STAR Framework Answer:
- Situation: During hackathon, needed to choose between Redis and MongoDB for a real-time leaderboard
- Task: Make an architecture decision with 24-hour deadline
- Action: Quickly benchmarked both with sample data. Redis sorted sets gave O(log N) rank queries vs. MongoDB's O(N). Chose Redis with MongoDB as persistent backup
- Result: Leaderboard handled 10K concurrent users smoothly. Won first prize. Learned that quick prototyping beats analysis paralysis
Preparation Strategy
45-Day Meesho Prep Plan
Week 1-2: DSA Intensive
- LeetCode Medium-Hard: 5 problems/day
- Focus: Arrays, Trees, Graphs, DP, Sliding Window, Two Pointers
- Target: Solve 70+ problems across all patterns
Week 3: System Design
- Read "Designing Data-Intensive Applications" by Martin Kleppmann
- Study: Load Balancing, Caching, Message Queues, Database Sharding
- Practice: Design 5 systems (e-commerce, feed, chat, search, notification)
Week 4-5: LLD + Backend Deep Dive
- SOLID principles, Design Patterns (Factory, Strategy, Observer, Singleton)
- Practice LLD: Parking Lot, Elevator, Food Delivery, Notification System
- Study: Kafka, Redis, PostgreSQL, Microservices, gRPC vs REST
Week 6: Mock Interviews & Revision
- 3-4 mock interviews with peers
- Revise all DSA patterns
- Prepare behavioral stories (STAR format)
- Research Meesho's recent product launches and tech blog posts
Related Preparation Guides
- Amazon Placement Papers 2026 — E-commerce tech interviews
- Groww Placement Papers 2026 — Fintech startup interviews
- Slice Placement Papers 2026 — Fintech startup preparation
- BrowserStack Placement Papers 2026 — SaaS product interviews
- TCS Placement Papers 2026 — Large-scale campus hiring
- 30-Day Placement Preparation Plan — Structured approach
Frequently Asked Questions
Q: What is the salary at Meesho for SDE-1? A: SDE-1 at Meesho ranges from ₹25-45 LPA (CTC including ESOPs). Base salary is typically ₹18-28 LPA. Exact package varies by campus and performance.
Q: Does Meesho hire from non-IIT colleges? A: Yes, Meesho hires from NITs, IIITs, and top private colleges through campus drives. They also conduct off-campus hiring through referrals and direct applications.

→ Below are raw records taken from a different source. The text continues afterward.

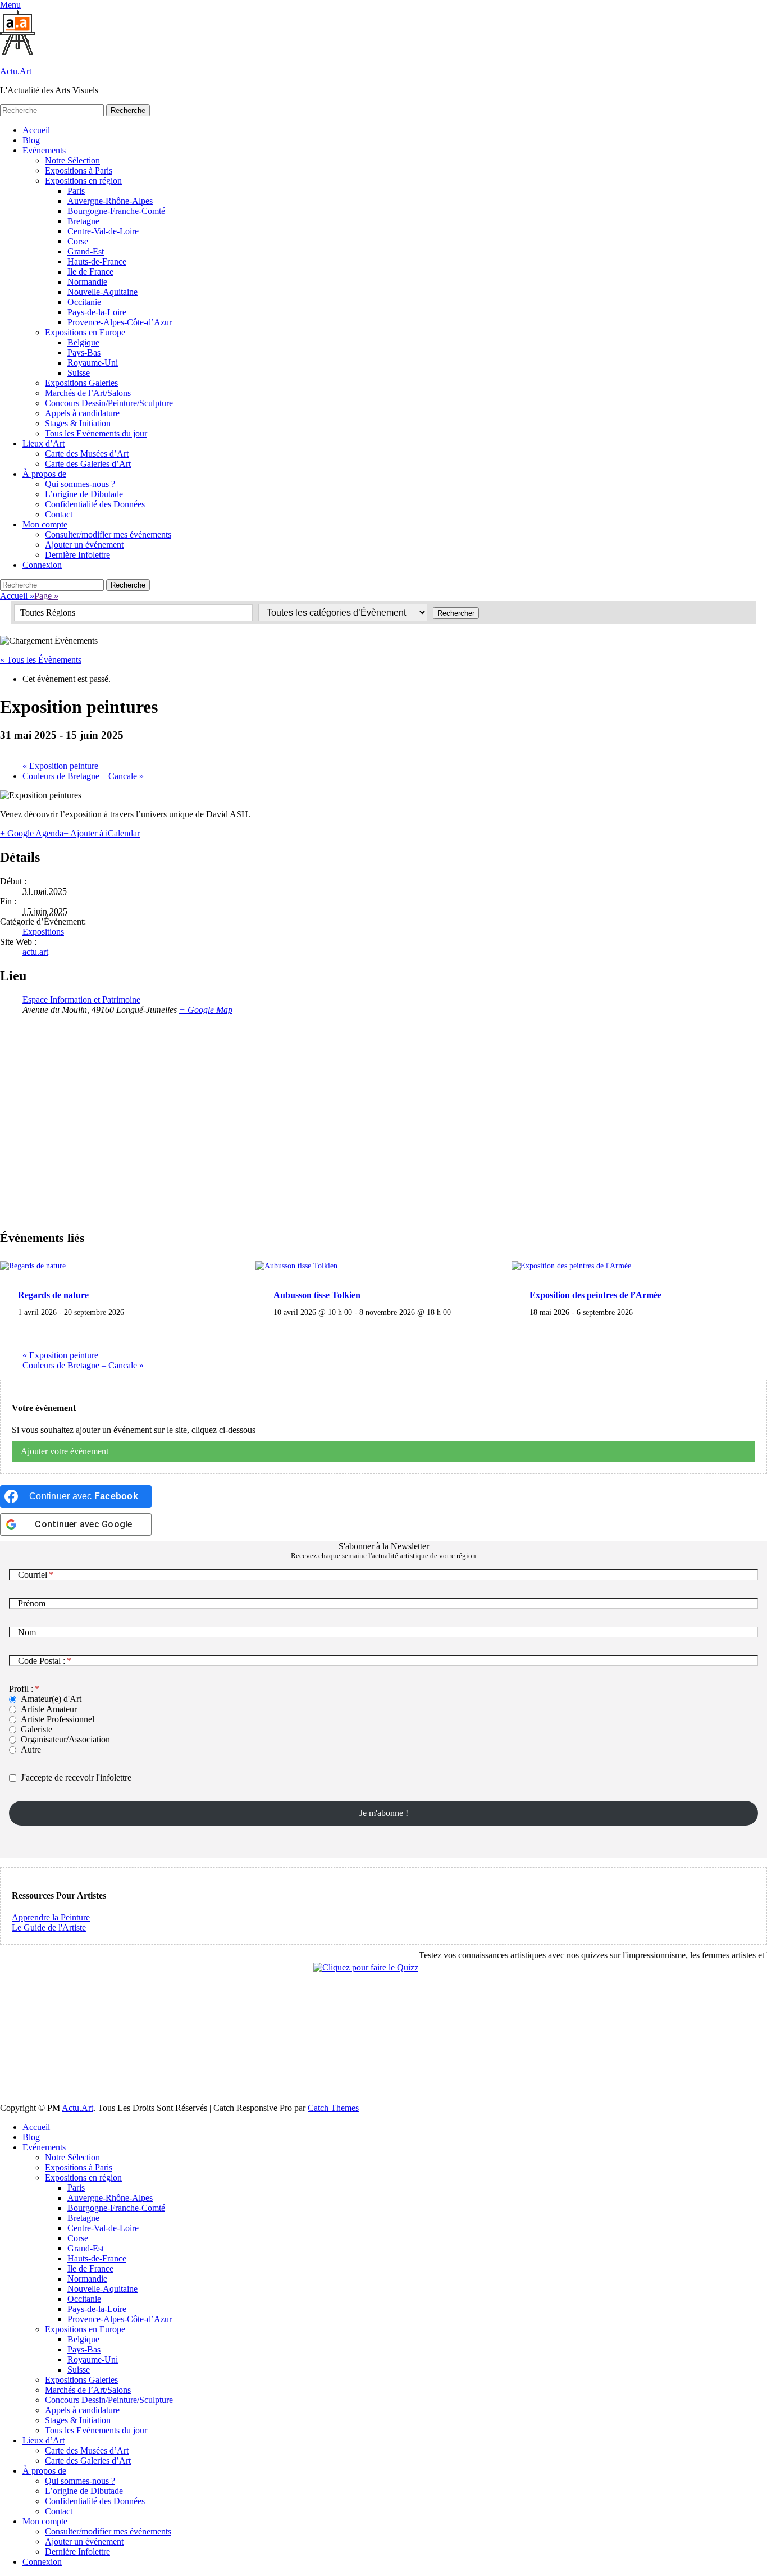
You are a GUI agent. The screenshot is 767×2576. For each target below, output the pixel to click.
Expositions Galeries (81, 383)
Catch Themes (333, 2108)
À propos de (44, 474)
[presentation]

Q: What tech stack should I focus on? A: For interviews, focus on DSA (any language) + System Design. For role preparation, learn Go or Java (backend), React/React Native (frontend), and understand Kafka, Redis, PostgreSQL.
Q: How competitive is Meesho's hiring? A: Very competitive. Typical selection ratio is 1-2% from online assessment to offer. DSA must be strong (solve LeetCode Hard consistently), and system design knowledge is expected even for freshers.